Editorial

Ni piensen en echarle la culpa a la lluvia, ineficientes

Por segunda vez, en menos de cuatro años, la Municipalidad de Piura a través de funcionarios y trabajadores ineficientes y negligentes provoca que alimentos destinados a los más pobres se pudran.
Primero fue la leche que se descompuso en los almacenes municipales en la gestión aprista del entonces alcaldes Eduardo Cáceres. Ahora, en la gestión de los Obristas y bajo la dirección de la alcaldesa Mónica Zapata se pierden más de 60 toneladas de arroz. Esta cifra podría ser mayor porque en ese almacén se guardaban más de 400 toneladas de arroz para los comedores populares y se cree que existe una contaminación cruzada que finalmente podría determinar una mayor contaminación del producto.
El hecho indigna porque la plata no le sobra a nadie y porque se afecta directamente a la gente más pobre de la provincia. Se trata a todas luces de actos negligentes propiciados por funcionarios y trabajadores que no han cumplido con su función. Preocupa aún más que la estrategia sea la misma a la usada en la gestión municipal pasada.
Una autoridad municipal dice desconocer qué ha pasado, pero cierra filas y da un abrazo protector a los directamente responsables sobre la buena o mala conservación de los alimentos. Y con esa protección, entonces de qué investigación transparente podemos hablar.
Afuera de ese laberinto tenemos a una representante del Pronaa que asegura haber advertido a la alcaldesa de tener cuidado con el almacenamiento para evitar el deterioro de los alimentos. Entonces si hay advertencia y sucede lo anunciado, ¿eso no es negligencia?, ¿si no es negligencia, entonces qué cosa es?, ¿será complot, mala suerte?.

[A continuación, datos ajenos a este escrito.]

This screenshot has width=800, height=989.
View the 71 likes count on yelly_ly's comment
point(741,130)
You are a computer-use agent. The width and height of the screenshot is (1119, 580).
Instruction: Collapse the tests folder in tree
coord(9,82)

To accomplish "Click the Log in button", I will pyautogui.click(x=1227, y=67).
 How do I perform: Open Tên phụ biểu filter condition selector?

Nada de eso. Es negligencia e ineficiencia algo común en la Municipalidad de Piura en las últimas décadas. La ineficiencia y la negligencia no se pueden esconder porque tienen consecuencias funestas para la ciudad. Lo preocupante es que no hay responsables, no hay renuncias, no hay disculpas públicas, no hay un mea culpa. No hay vergüenza ni responsabilidad.
Esperamos que esta vez exista celeridad en la investigación y que no tengamos que esperar a tres o cuatro años más para ver sentados en el banquillo de los acusados recién a los responsables.
En este tema no hay cacería de brujas, no hay antipatías, no hay complot, no hay malas intenciones. No hay nada de eso. Sólo hay una realidad que amerita una investigación y una sanción. La investigación tiene que ser profunda y transparente porque, por ejemplo, por allí los funcionarios ineficientes ya manejan el argumento de “la lluvia tuvo la culpa”, es decir, llovió y filtró el agua por los techos y se malogró el arroz. Algo improbable porque la lluvia considerable recién se produjo el fin de semana pasado y en menos de tres días no se va a malograr tanto producto. Tampoco hay que olvidar que esa misma estrategia se uso en el caso del Vaso de leche. Allí se dijo que el calor, el mal almacenamiento del producto hizo que se reventaran algunas cajas y que se descompusiera la leche. Así que si las autoridades están pensando en usar el viejo modelo de la excusa y echarle la culpa a la lluvia, mejor vayan pensando en otro argumento o mejor ¿por qué no dejan que caigan los funcionarios y trabajadores ineficientes de una vez por todas? La ciudad se los agradecería.